Each record here should be printed again exactly; please leave its pictures out.

◆ **Stored entries**:
________________________________________

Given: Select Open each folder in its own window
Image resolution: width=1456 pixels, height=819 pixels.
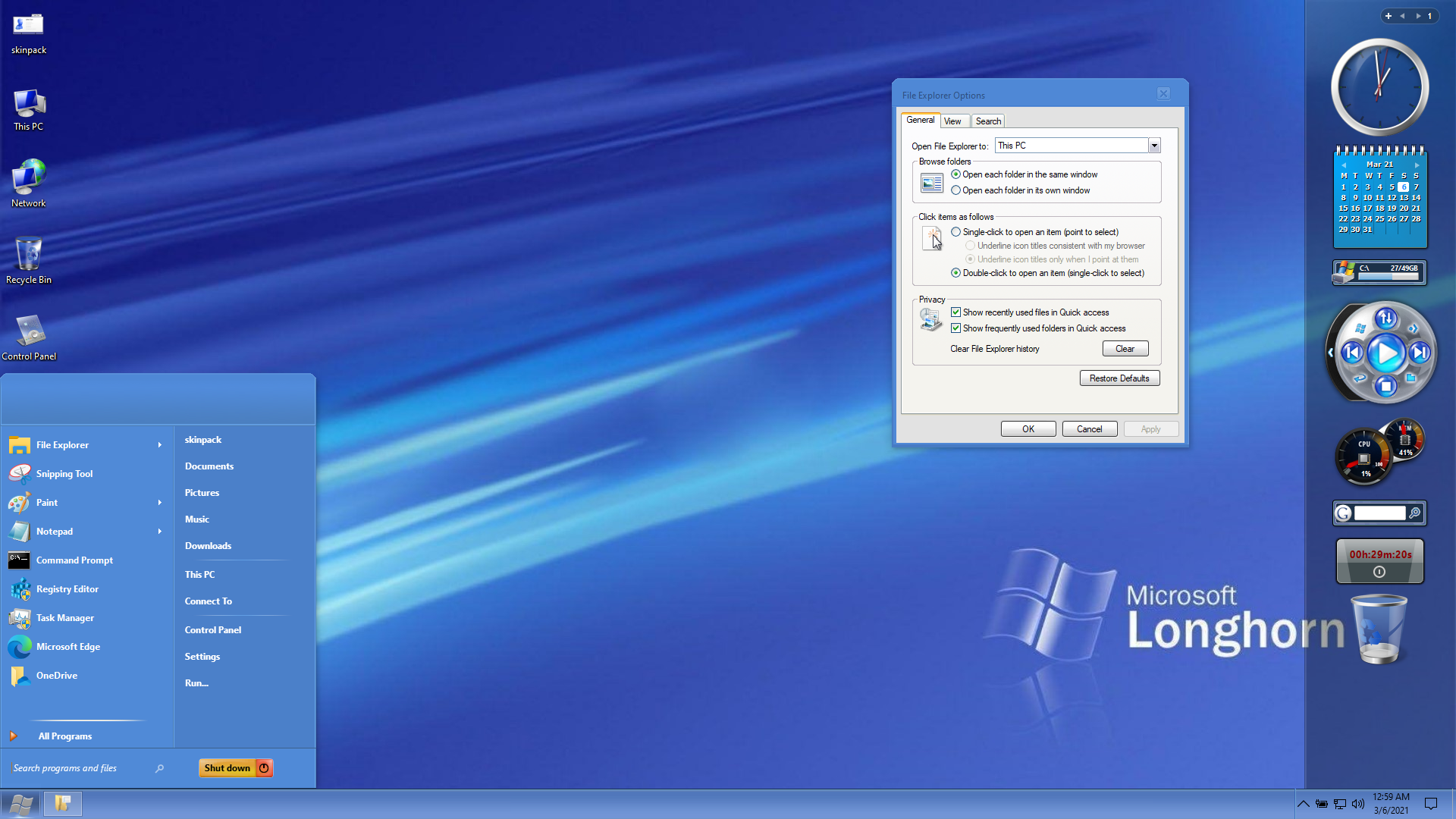Looking at the screenshot, I should point(1021,190).
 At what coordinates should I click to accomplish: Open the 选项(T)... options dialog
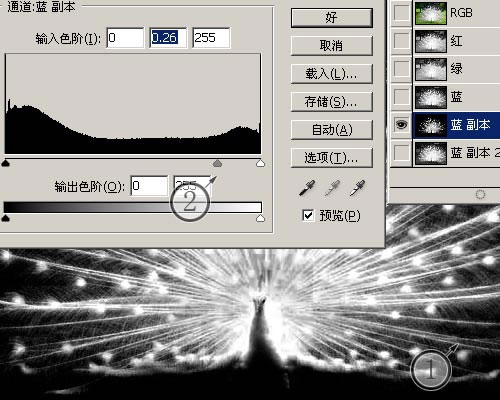pos(332,158)
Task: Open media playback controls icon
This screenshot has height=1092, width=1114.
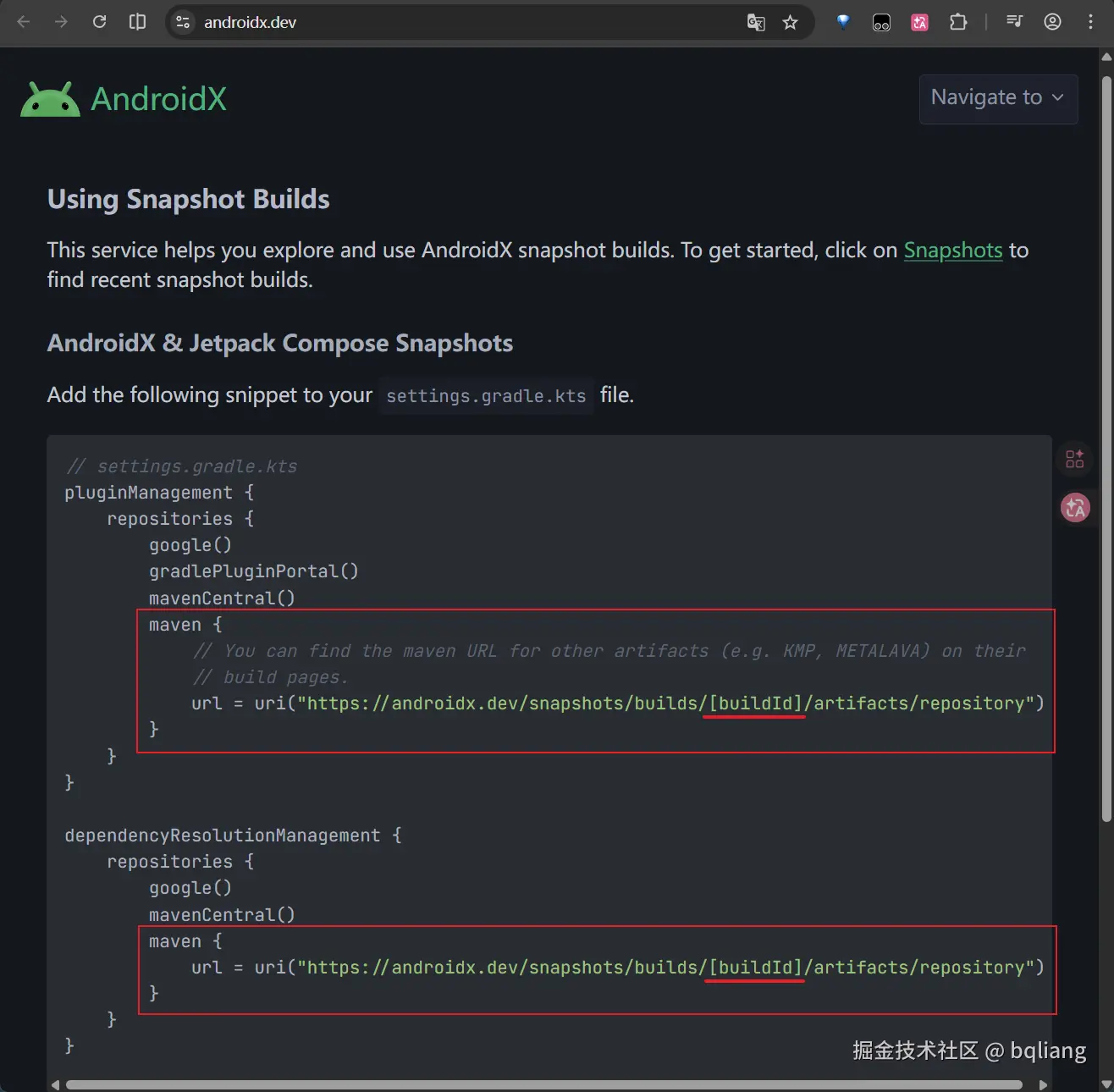Action: 1013,23
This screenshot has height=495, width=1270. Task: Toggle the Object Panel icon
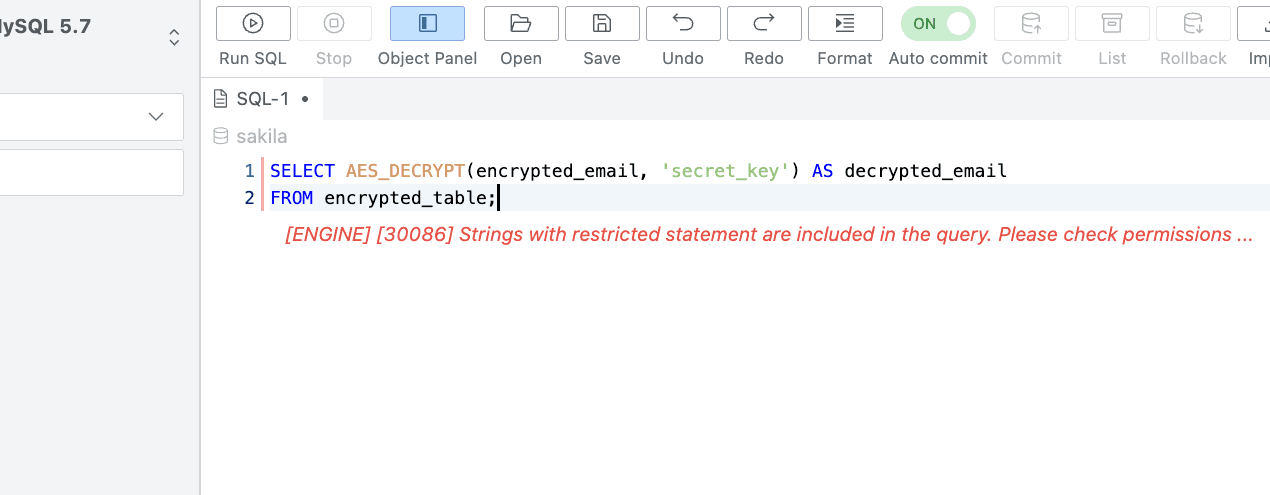(x=427, y=23)
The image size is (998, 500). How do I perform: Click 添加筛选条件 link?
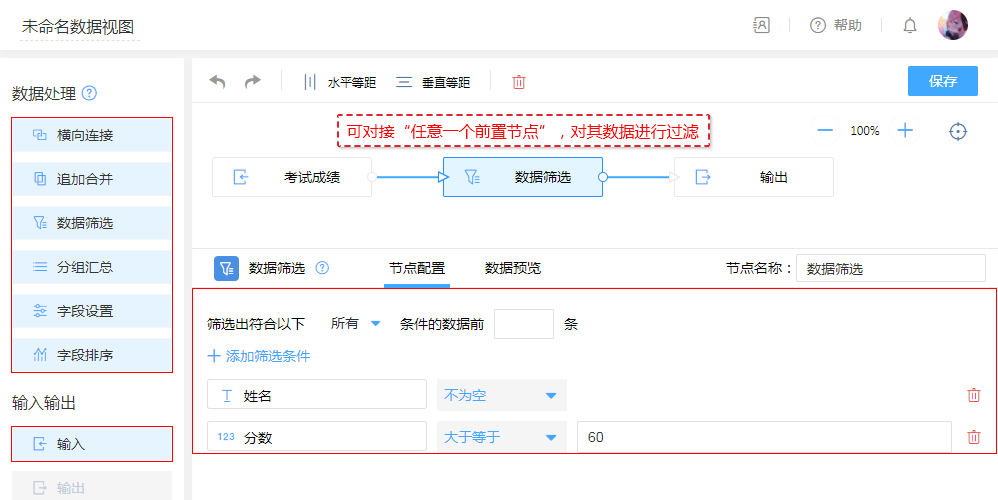[259, 356]
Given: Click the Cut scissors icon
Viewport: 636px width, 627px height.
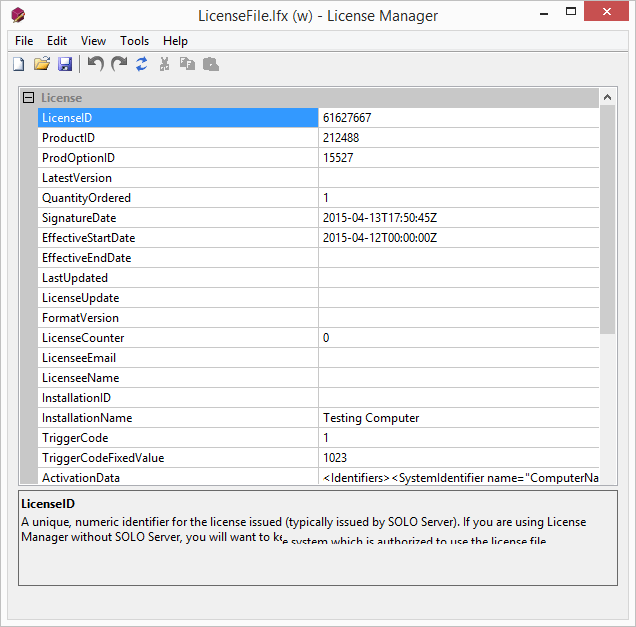Looking at the screenshot, I should [x=164, y=64].
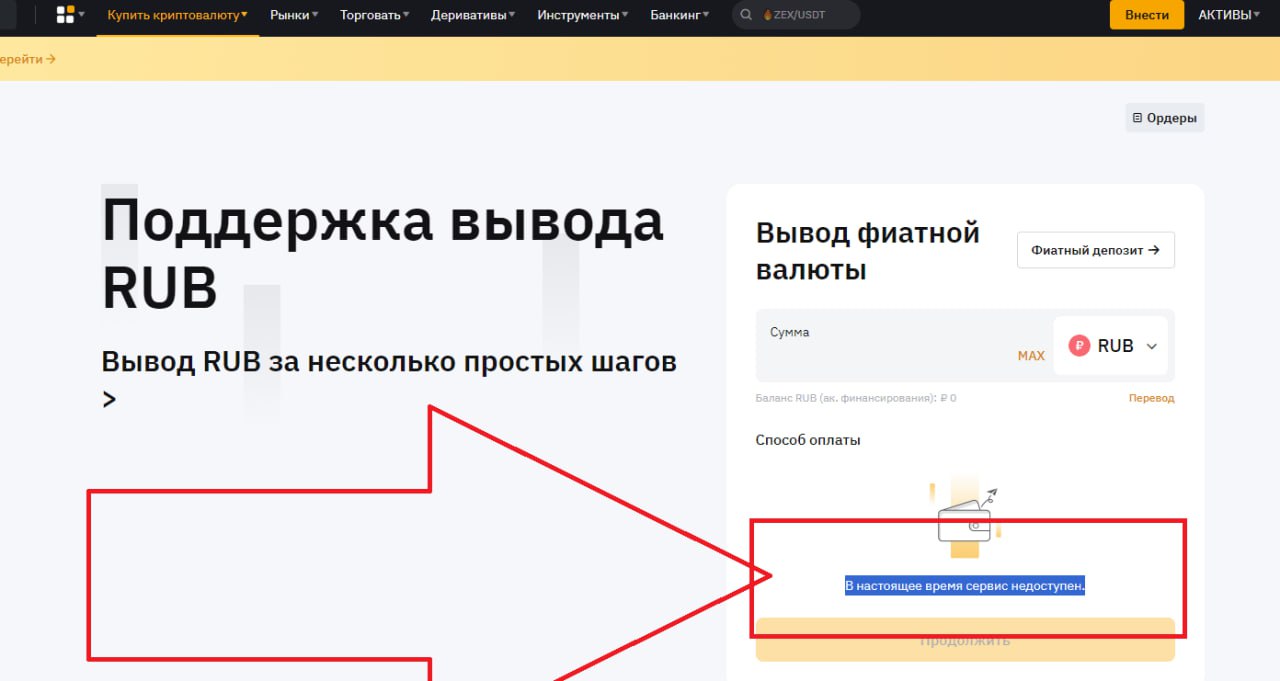This screenshot has width=1280, height=681.
Task: Open the Рынки menu
Action: click(294, 15)
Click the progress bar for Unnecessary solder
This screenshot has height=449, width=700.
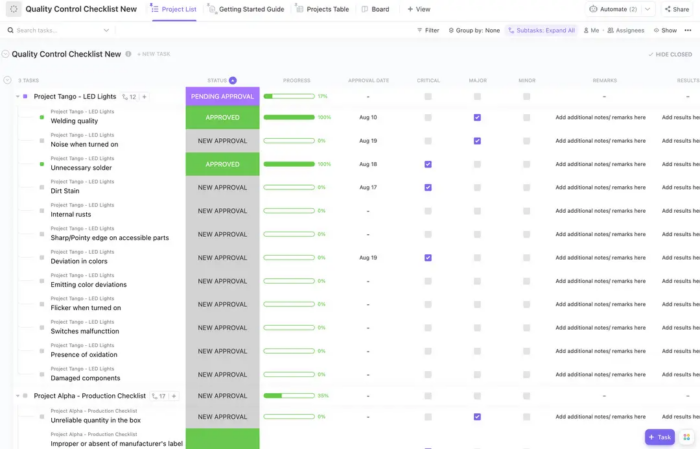289,164
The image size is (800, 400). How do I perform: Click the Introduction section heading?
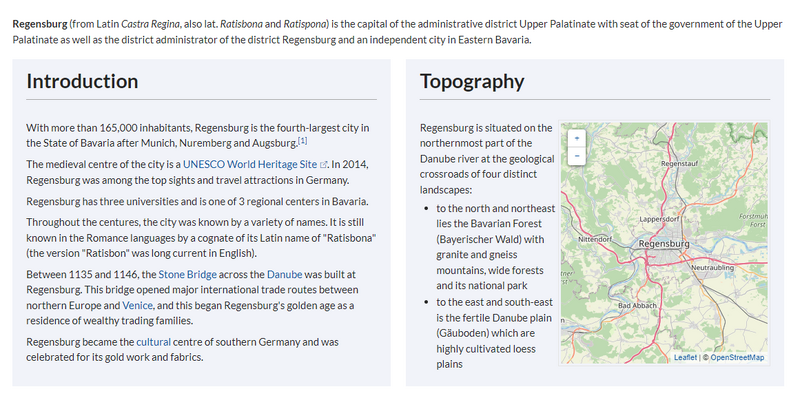pos(82,81)
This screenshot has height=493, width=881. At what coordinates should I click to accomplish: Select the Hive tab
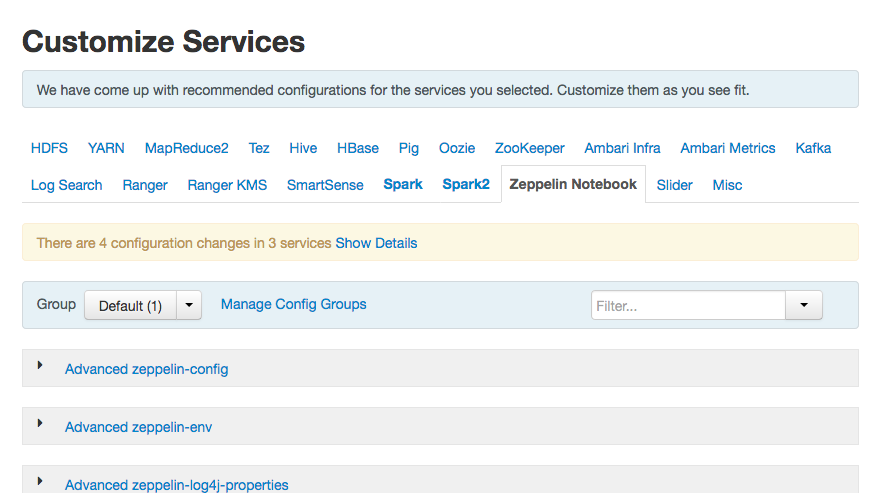[x=303, y=148]
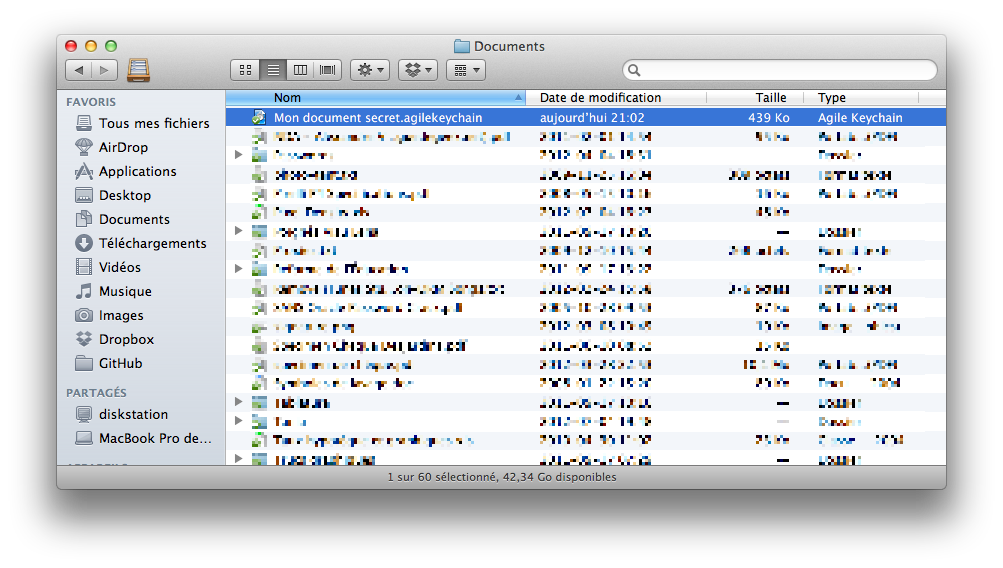Switch to list view mode
This screenshot has height=568, width=1003.
273,70
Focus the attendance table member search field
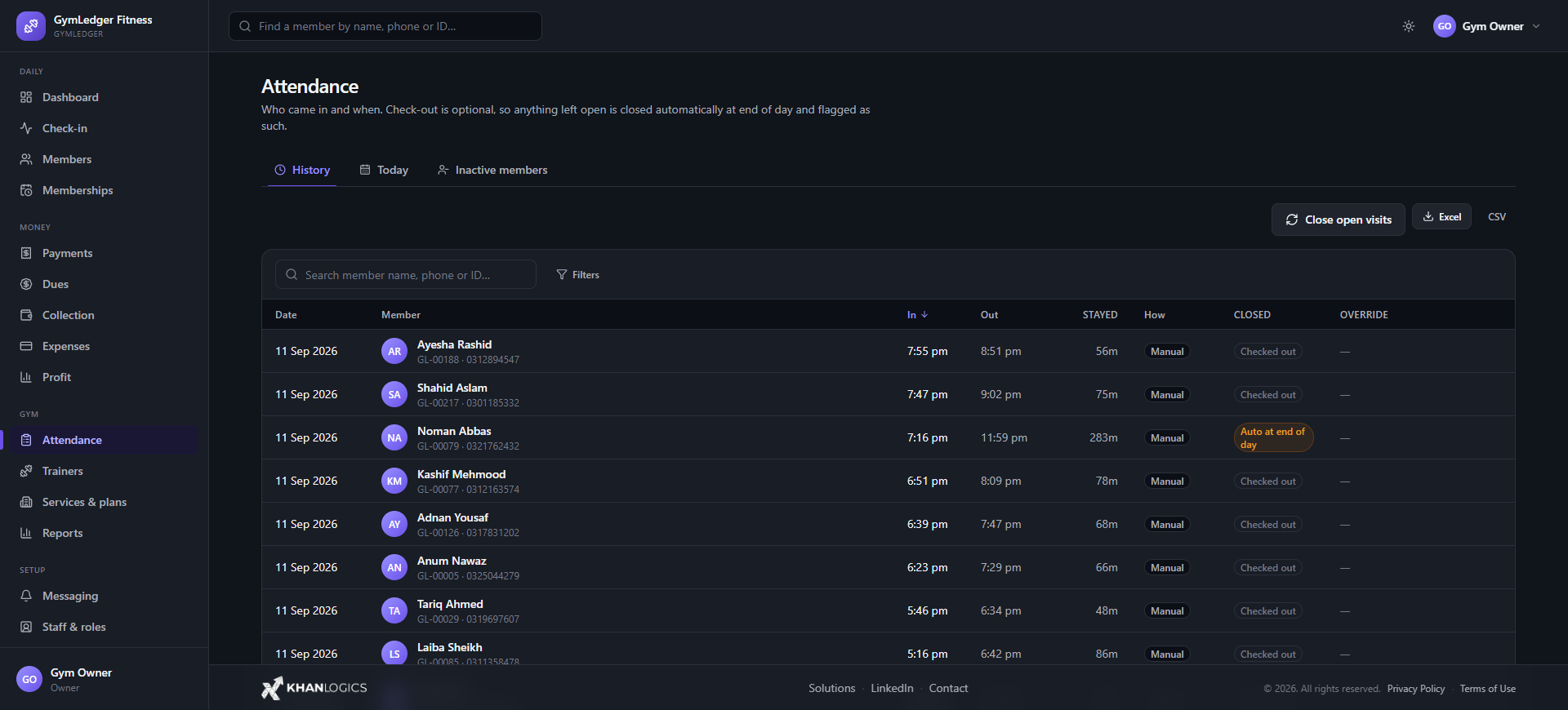Viewport: 1568px width, 710px height. [406, 275]
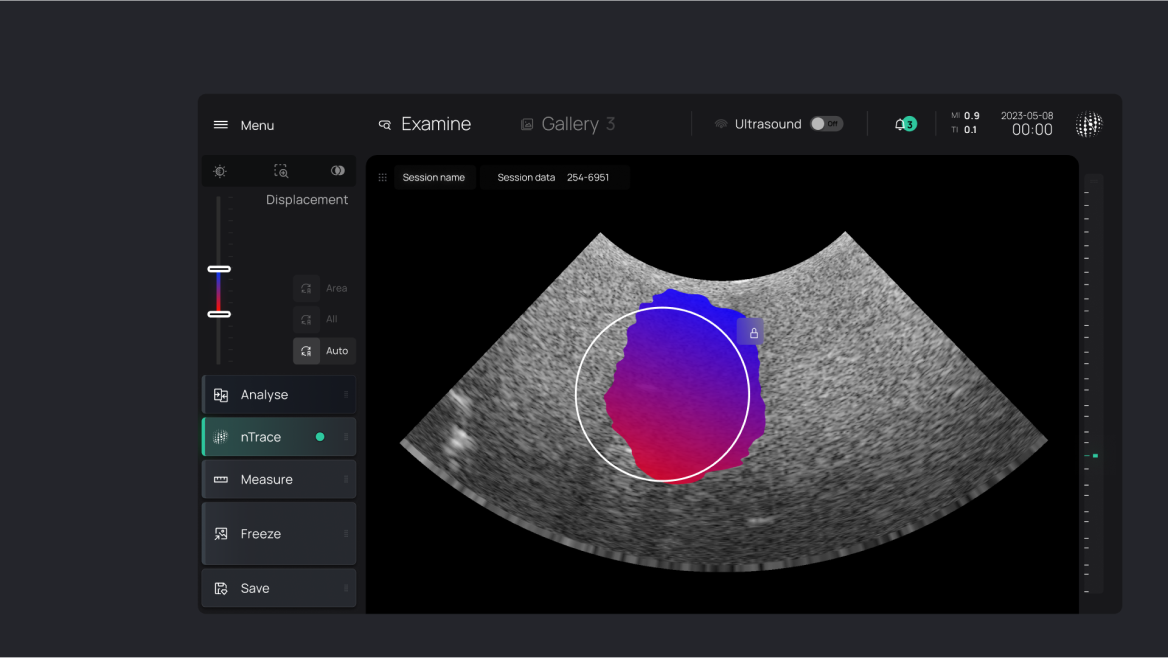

________________________________________

◆ **SOLUTION TO THE EXERCISE**:
Given: Select Open each folder in its own window
Image resolution: width=1456 pixels, height=819 pixels.
Looking at the screenshot, I should point(1021,190).
 At what coordinates should I click to accomplish: Open the 选项(T)... options dialog
pos(332,158)
Task: Open media playback controls icon
This screenshot has height=1092, width=1114.
Action: 1013,23
This screenshot has height=495, width=1270. Task: Toggle the Object Panel icon
(x=427, y=23)
The image size is (998, 500). How do I perform: Click 添加筛选条件 link?
[259, 356]
Given: Click the Cut scissors icon
Viewport: 636px width, 627px height.
Looking at the screenshot, I should [x=164, y=64].
This screenshot has width=1280, height=681.
Task: Open the Рынки menu
Action: click(294, 15)
Click the progress bar for Unnecessary solder
This screenshot has height=449, width=700.
289,164
The image size is (800, 400). How do I perform: Click the Introduction section heading?
pos(82,81)
This screenshot has height=493, width=881. At what coordinates should I click to accomplish: Select the Hive tab
[x=303, y=148]
Switch to list view mode
This screenshot has height=568, width=1003.
273,70
Focus the attendance table member search field
Viewport: 1568px width, 710px height. [406, 275]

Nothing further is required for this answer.